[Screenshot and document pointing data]
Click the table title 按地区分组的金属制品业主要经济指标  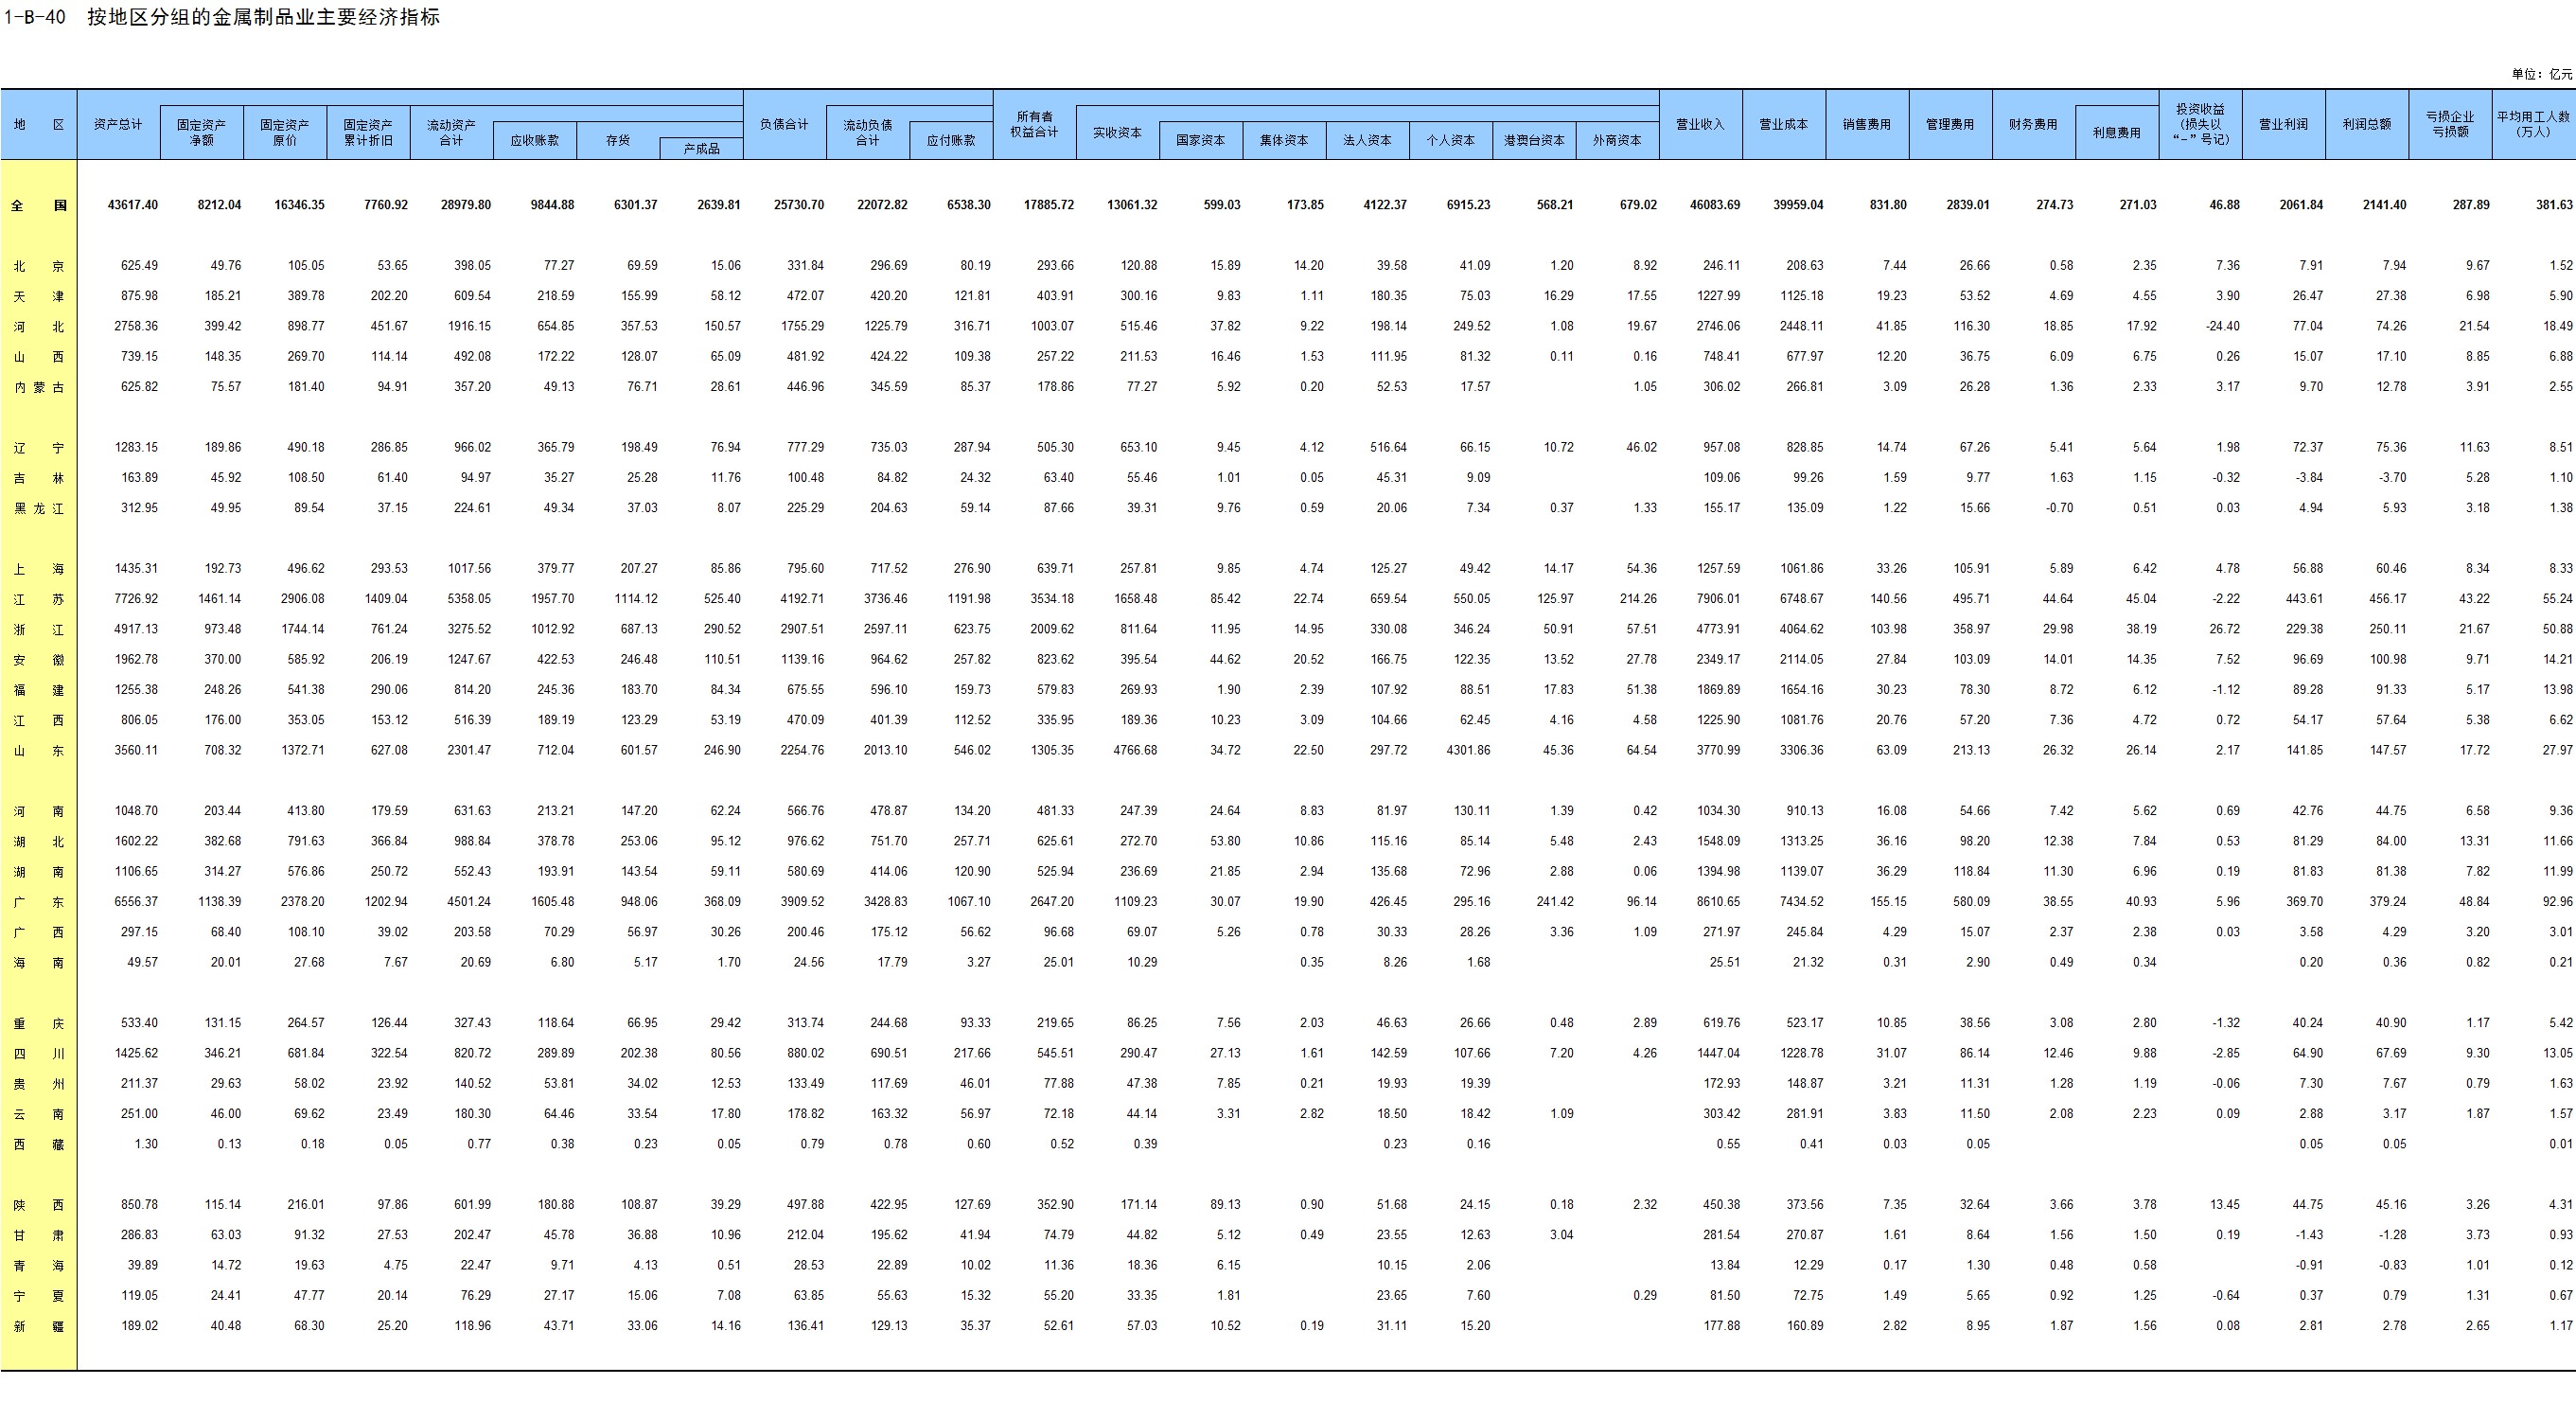263,17
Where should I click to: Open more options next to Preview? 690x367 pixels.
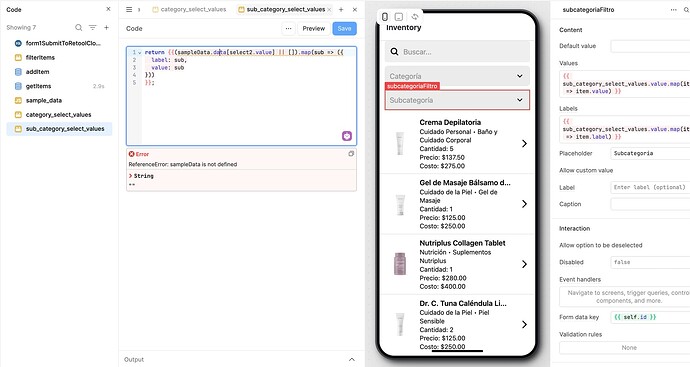(288, 29)
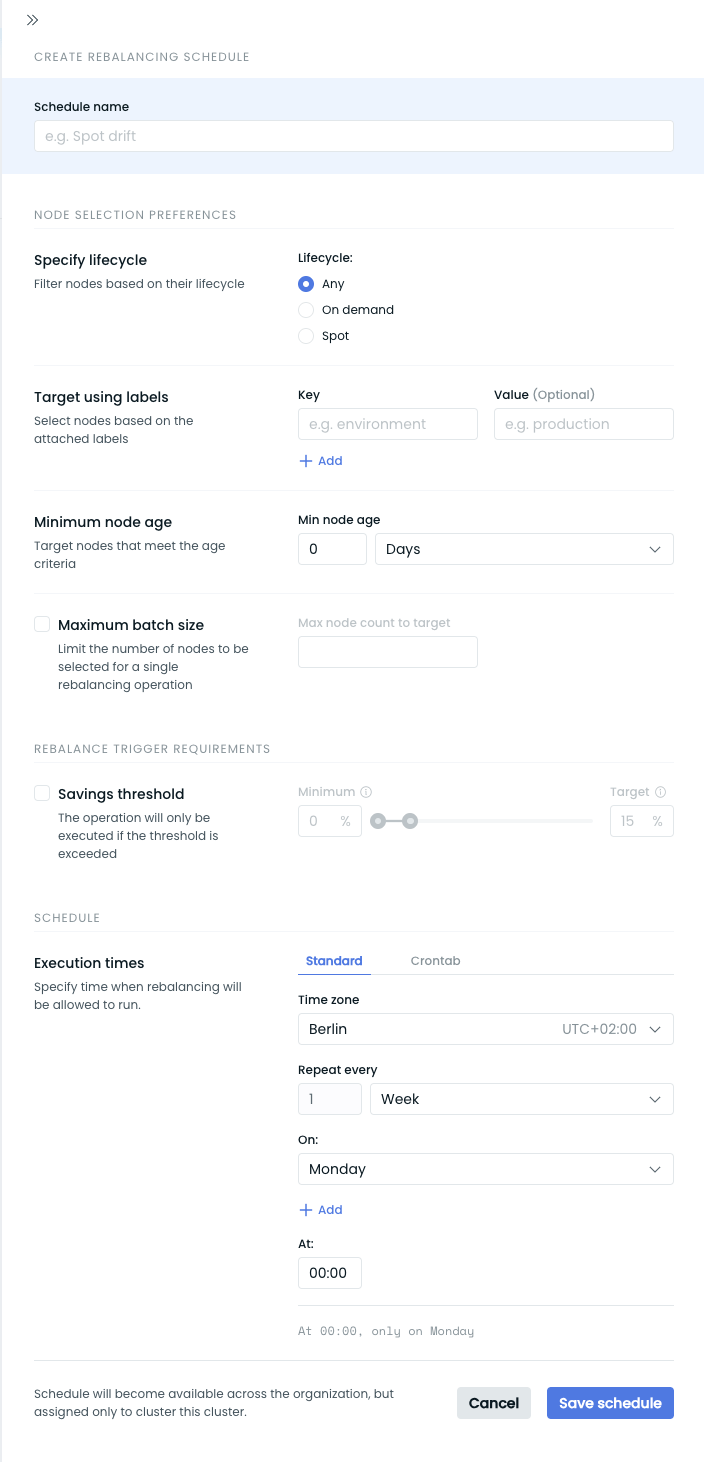Select the Any lifecycle radio option
704x1462 pixels.
(x=307, y=284)
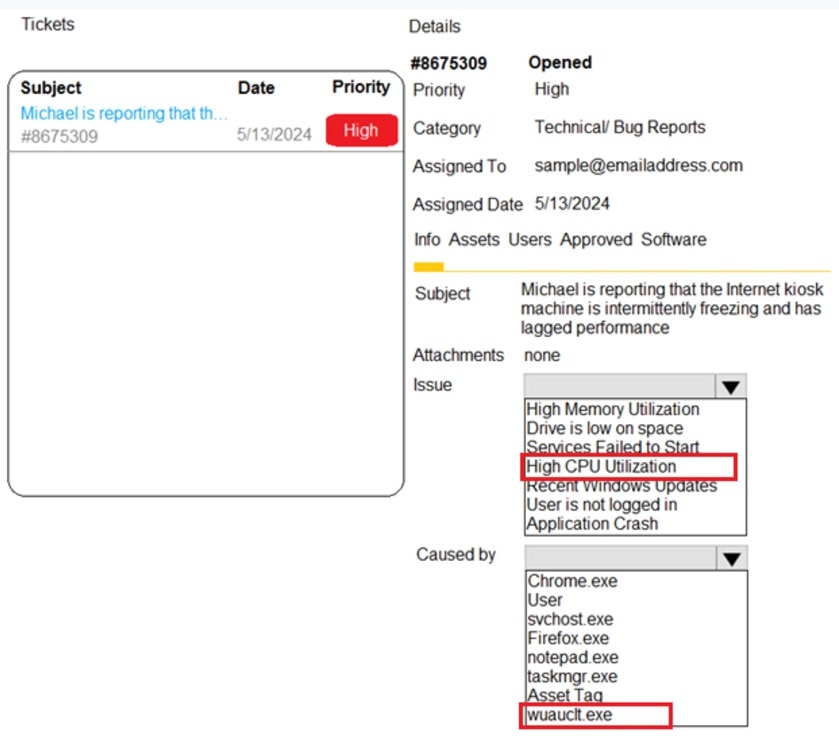Screen dimensions: 839x744
Task: Switch to the Assets tab
Action: tap(474, 240)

Stated task: Replace "Preview" with "Settings" in the rows from the line containing "Where should I" through the end of the rows, leaving everything else unchanged. Leave the pictures out of your answer.

Output of the exercise:
Where should I click to: Open more options next to Settings? 690x367 pixels.
(288, 29)
Select the Any lifecycle radio option
704x1462 pixels.
(x=307, y=284)
Screen dimensions: 839x744
Task: Switch to the Assets tab
Action: tap(474, 240)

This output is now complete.